Tarea por realizar: Explique, en una a tres oraciones y conforme al extracto sobre el padre Llorente, por qué cada mañana se calzaba unas botas de piel de foca llenas de hierba seca.

Extracto de la página:
---

«Por la mañana salgo de las mantas como oso de la madriguera. Enciendo una vela y me calzo las botas de piel de foca llenas de hierba seca para que los pies estén bien mullidos y no se enfríen más de lo razonable. Enciendo la estufa y, si se heló el agua, derrito el hielo y me lavo. Abro la puerta, doy dos pasos y ya estoy delante del altar...». Así era cada amanecer en la vida de Segundo Llorente, jesuita, sacerdote y misionero, durante los cuarenta años que pasó en Alaska, a uno y otro lado del río Yukón, anunciando el Evangelio. Leonés de nacimiento, a los veintitrés años, sin saber una palabra de inglés, se fue a los Estados Unidos a estudiar Teología y, apenas fue ordenado sacerdote, buscó en el mapa el lugar más recóndito y difícil en todo el mundo y obtuvo permiso para ir a Alaska, su ilusión más grande: «¡Cómo nos gusta a nosotros decir que la Iglesia es católica, universal, que tiene que estar en todas partes! Los esquimales también son hijos de Dios, y a mí me ha tocado el privilegio de ser su misionero. Aquí está la Iglesia católica, gracias a nosotros los misioneros», escribía en una de sus múltiples cartas. Y en otra aseguraba: «Dios no está circunscrito a fórmulas o experimentos de gabinete. Es demasiado grande para que nuestros entendimientos le puedan abarcar en toda su grandeza».Tenía talento como escritor, y en vista del éxito entre los suyos, comenzó a escribir cartas y artículos que se convertían en libros; en total, doce títulos escritos en castellano que se convirtieron en libros de cabecera para toda una generación; llegó un momento en que los seminarios y los noviciados se llenaban de entusiasmo por las aventuras del «misionero de Alaska».
Vigoroso y recio por dentro y por fuera, nada le impidió seguir su camino: ni el accidente de aviación que casi le mata, ni el riesgo de caer en un lago helado con su trineo, ni encontrarse perdido en la noche de Alaska a unas temperaturas imposibles, ni la angustia de tener que explicar la doctrina de la fe en un idioma complejísimo, ni la soledad, ni las privaciones, ni aquellas comidas que se le hacían tan extrañas por el sabor del rancio aceite de foca. El padre Llorente aspiraba a la santidad, y lo decía sin remilgos, pero reconocía lo complicado de la empresa: «Los viejos tendremos que dejar muchos pelos en la gatera antes de colarnos en el Cielo, si nos colamos. Es la carrera más difícil en esta vida. A todos nos gusta que no nos falte nada, y al santo le tiene que faltar casi todo. Ahí está la dificultad», sostenía. Lo que más echaba en falta era «la virtud de la paciencia, y en comida, un racimo de uvas andaluzas», imposible de hacer llegar a Alaska. Pero lo que más le dolía era no saber esquimal: «Ojalá pudiera predicar en lengua esquimal con la misma facilidad con que lo hago en inglés o lo haría en español. Los misioneros de Alaska venimos con el pecado original de no poder aprender la lengua lo suficientemente bien para predicar con holgura sin la ayuda de un indígena experto. Una cosa es entender y chapurrear el idioma, y otra muy distinta levantarse delante de un auditorio y dispararles un sermonazo sin zozobras, mugidos ni titubeos», se lamentaba.
Pero las satisfacciones llegaban por otras vías. Se identificó de tal manera con los esquimales que, cuando se celebraron las primeras elecciones libres en Alaska salió elegido como representante ante el congreso en Washington, convirtiéndose así en el primer sacerdote diputado de la historia. Algo que él recibió no como un honor, sino como un modo más de servir: «Estuve cuarenta años enseñando a los esquimales... a hacer la señal de la cruz. Y con eso me doy por contento». Y «contentísimo» aseguró que moría, víctima de un cáncer con diagnóstico tardío. En enero de 1989 el padre Llorente amarró el alma por última vez al trineo, camino del horizonte: «Desde aquí al Cielo, ¿qué más se puede pedir?».

---

Material en estudio:
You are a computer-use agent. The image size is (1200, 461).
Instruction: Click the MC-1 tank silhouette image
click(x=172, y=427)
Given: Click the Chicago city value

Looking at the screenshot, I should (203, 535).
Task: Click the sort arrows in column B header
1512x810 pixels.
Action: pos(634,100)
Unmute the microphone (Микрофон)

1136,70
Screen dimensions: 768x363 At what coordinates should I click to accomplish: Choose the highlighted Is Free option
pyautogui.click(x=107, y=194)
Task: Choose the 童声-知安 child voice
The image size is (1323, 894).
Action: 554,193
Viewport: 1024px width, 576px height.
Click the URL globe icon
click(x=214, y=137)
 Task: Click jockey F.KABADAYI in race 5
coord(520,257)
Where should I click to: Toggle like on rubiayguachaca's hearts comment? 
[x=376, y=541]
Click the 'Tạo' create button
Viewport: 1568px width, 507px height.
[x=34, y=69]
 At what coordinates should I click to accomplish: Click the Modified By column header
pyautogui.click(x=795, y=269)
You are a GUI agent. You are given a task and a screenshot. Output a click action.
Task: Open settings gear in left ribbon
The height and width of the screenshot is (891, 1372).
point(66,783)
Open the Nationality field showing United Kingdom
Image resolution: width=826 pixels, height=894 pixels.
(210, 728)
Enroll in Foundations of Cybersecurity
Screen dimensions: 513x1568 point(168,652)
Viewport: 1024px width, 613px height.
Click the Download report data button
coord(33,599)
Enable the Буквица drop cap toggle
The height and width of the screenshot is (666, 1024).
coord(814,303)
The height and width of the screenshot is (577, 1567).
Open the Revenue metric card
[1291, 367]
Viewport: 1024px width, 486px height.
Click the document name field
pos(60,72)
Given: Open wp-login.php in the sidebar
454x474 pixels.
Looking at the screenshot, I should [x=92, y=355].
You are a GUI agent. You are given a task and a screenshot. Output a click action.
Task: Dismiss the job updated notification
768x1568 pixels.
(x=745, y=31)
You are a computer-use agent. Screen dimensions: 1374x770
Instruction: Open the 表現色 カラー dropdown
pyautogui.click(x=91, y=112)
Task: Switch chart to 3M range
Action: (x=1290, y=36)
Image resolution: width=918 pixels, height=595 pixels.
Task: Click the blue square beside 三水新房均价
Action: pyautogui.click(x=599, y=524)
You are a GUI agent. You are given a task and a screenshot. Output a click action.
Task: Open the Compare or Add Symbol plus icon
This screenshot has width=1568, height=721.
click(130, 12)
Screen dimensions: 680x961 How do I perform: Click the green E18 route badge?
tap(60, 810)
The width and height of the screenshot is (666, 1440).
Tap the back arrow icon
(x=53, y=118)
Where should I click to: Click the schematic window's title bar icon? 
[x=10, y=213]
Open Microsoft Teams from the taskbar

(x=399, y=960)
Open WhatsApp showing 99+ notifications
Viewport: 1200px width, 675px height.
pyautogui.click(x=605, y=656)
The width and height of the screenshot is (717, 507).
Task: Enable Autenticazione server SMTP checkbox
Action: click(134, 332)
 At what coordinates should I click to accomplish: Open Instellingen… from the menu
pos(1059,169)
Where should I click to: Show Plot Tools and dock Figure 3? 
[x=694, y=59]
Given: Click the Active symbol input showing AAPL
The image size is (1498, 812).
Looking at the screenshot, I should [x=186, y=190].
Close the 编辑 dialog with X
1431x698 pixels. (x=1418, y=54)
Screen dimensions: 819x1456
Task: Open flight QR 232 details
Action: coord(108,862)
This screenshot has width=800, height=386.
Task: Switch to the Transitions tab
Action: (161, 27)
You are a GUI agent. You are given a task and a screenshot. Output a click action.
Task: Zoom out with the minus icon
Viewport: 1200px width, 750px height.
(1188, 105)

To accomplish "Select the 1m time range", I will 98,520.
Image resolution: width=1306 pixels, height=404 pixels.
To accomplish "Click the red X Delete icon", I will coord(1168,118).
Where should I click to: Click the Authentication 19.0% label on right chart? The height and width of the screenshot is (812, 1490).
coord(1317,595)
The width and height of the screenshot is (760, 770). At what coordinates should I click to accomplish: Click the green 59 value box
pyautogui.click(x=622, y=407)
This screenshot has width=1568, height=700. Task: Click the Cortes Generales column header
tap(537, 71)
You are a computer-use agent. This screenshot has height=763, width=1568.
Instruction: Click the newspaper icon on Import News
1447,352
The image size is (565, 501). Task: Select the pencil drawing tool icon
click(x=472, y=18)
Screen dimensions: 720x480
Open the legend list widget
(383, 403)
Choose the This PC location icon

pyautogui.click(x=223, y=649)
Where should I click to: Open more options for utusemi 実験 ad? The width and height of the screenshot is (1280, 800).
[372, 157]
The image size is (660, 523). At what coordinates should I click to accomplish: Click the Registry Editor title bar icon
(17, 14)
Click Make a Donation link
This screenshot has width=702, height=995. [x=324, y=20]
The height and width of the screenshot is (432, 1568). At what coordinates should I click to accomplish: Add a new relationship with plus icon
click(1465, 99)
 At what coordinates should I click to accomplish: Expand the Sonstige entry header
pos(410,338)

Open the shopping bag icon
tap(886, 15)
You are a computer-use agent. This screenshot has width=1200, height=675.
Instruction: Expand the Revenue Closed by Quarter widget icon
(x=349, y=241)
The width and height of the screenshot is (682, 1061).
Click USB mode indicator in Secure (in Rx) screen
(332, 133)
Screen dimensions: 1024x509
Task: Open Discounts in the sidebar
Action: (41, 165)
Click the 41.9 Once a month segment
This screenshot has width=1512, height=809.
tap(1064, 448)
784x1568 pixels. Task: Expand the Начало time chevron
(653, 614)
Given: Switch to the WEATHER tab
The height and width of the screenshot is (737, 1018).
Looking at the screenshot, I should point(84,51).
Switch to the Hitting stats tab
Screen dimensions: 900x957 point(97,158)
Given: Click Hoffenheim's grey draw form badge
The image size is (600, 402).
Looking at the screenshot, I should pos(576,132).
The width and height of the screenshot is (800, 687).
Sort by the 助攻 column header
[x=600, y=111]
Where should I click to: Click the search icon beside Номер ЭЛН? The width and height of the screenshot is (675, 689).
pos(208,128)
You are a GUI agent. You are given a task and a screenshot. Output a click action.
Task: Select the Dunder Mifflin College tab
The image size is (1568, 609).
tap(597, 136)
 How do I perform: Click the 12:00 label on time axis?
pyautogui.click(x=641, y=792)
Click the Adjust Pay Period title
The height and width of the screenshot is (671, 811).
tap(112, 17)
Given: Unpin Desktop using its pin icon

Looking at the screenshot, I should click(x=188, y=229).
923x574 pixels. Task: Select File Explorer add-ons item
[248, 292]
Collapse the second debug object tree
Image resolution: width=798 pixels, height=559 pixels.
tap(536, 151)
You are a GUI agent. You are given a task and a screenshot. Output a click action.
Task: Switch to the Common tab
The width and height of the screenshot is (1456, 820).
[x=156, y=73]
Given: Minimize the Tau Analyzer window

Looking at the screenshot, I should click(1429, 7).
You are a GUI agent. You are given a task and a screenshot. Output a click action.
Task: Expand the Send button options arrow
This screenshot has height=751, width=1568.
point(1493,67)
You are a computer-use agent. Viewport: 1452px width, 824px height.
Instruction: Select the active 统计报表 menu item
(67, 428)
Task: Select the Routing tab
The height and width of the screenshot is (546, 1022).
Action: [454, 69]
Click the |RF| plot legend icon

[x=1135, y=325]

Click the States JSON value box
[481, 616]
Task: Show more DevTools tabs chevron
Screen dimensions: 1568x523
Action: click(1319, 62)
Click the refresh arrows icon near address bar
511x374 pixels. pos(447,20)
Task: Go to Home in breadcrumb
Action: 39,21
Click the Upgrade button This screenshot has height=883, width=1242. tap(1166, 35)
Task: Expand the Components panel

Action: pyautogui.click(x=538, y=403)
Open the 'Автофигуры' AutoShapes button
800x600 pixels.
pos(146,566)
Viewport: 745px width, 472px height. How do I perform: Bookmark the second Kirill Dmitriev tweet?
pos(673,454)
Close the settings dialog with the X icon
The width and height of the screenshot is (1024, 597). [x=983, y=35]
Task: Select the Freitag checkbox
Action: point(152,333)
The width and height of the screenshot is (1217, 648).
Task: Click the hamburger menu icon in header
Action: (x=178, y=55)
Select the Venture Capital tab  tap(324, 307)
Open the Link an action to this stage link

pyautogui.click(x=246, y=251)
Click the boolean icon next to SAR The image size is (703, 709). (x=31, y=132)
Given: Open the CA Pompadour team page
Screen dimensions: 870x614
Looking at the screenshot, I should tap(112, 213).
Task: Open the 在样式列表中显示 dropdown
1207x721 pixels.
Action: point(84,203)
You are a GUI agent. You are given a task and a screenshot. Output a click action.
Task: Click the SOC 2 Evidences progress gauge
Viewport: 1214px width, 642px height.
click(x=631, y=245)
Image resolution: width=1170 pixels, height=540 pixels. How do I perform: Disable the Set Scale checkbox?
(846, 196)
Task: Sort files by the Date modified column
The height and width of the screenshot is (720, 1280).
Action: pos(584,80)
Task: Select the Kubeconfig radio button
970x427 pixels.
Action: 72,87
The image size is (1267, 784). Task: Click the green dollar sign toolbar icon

---

Resultado del ejercicio: Llenaba las botas de hierba seca para que los pies estuvieran bien mullidos y no se le enfriaran más de lo razonable.